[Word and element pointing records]

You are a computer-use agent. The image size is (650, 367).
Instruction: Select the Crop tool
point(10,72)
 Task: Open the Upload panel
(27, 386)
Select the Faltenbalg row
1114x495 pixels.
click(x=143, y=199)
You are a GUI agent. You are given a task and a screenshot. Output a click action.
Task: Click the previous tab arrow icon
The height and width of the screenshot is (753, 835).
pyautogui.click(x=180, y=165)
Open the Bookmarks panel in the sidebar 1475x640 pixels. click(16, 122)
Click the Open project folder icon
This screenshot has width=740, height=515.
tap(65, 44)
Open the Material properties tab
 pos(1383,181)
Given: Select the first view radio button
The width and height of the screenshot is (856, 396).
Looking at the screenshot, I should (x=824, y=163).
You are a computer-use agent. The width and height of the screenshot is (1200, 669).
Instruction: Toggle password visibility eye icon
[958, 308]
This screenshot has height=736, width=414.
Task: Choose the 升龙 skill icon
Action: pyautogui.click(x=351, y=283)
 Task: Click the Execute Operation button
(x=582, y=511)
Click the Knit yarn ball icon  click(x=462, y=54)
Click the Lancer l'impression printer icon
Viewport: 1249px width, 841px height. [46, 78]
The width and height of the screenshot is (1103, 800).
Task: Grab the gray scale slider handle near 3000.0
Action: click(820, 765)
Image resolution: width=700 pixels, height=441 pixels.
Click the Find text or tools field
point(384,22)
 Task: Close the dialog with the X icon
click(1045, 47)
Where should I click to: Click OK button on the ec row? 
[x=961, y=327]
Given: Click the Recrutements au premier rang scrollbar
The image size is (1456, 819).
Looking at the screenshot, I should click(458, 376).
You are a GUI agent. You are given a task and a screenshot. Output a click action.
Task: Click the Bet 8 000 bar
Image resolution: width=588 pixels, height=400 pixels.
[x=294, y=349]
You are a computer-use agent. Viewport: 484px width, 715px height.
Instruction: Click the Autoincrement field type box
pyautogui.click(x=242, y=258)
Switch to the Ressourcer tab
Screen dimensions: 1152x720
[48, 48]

*GIVEN REQUEST*:
Can you turn all of the records above into a numbered list, one line per item, with any blank lines left out?

*THE RESULT*:
1. You are a computer-use agent. The image size is (650, 367).
2. Instruction: Select the Crop tool
3. point(10,72)
4.  Task: Open the Upload panel
5. (27, 386)
6. Select the Faltenbalg row
7. 1114x495 pixels.
8. click(x=143, y=199)
9. You are a GUI agent. You are given a task and a screenshot. Output a click action.
10. Task: Click the previous tab arrow icon
11. The height and width of the screenshot is (753, 835).
12. pyautogui.click(x=180, y=165)
13. Open the Bookmarks panel in the sidebar 1475x640 pixels. click(16, 122)
14. Click the Open project folder icon
15. This screenshot has width=740, height=515.
16. tap(65, 44)
17. Open the Material properties tab
18.  pos(1383,181)
19. Given: Select the first view radio button
20. The width and height of the screenshot is (856, 396).
21. Looking at the screenshot, I should (x=824, y=163).
22. You are a computer-use agent. The width and height of the screenshot is (1200, 669).
23. Instruction: Toggle password visibility eye icon
24. [958, 308]
25. This screenshot has height=736, width=414.
26. Task: Choose the 升龙 skill icon
27. Action: pyautogui.click(x=351, y=283)
28.  Task: Click the Execute Operation button
29. (x=582, y=511)
30. Click the Knit yarn ball icon  click(x=462, y=54)
31. Click the Lancer l'impression printer icon
32. Viewport: 1249px width, 841px height. [46, 78]
33. The width and height of the screenshot is (1103, 800).
34. Task: Grab the gray scale slider handle near 3000.0
35. Action: click(820, 765)
36. Image resolution: width=700 pixels, height=441 pixels.
37. Click the Find text or tools field
38. point(384,22)
39.  Task: Close the dialog with the X icon
40. click(1045, 47)
41. Where should I click to: Click OK button on the ec row? 
42. [x=961, y=327]
43. Given: Click the Recrutements au premier rang scrollbar
44. The image size is (1456, 819).
45. Looking at the screenshot, I should click(458, 376).
46. You are a GUI agent. You are given a task and a screenshot. Output a click action.
47. Task: Click the Bet 8 000 bar
48. Image resolution: width=588 pixels, height=400 pixels.
49. [x=294, y=349]
50. You are a computer-use agent. Viewport: 484px width, 715px height.
51. Instruction: Click the Autoincrement field type box
52. pyautogui.click(x=242, y=258)
53. Switch to the Ressourcer tab
54. Screen dimensions: 1152x720
55. [48, 48]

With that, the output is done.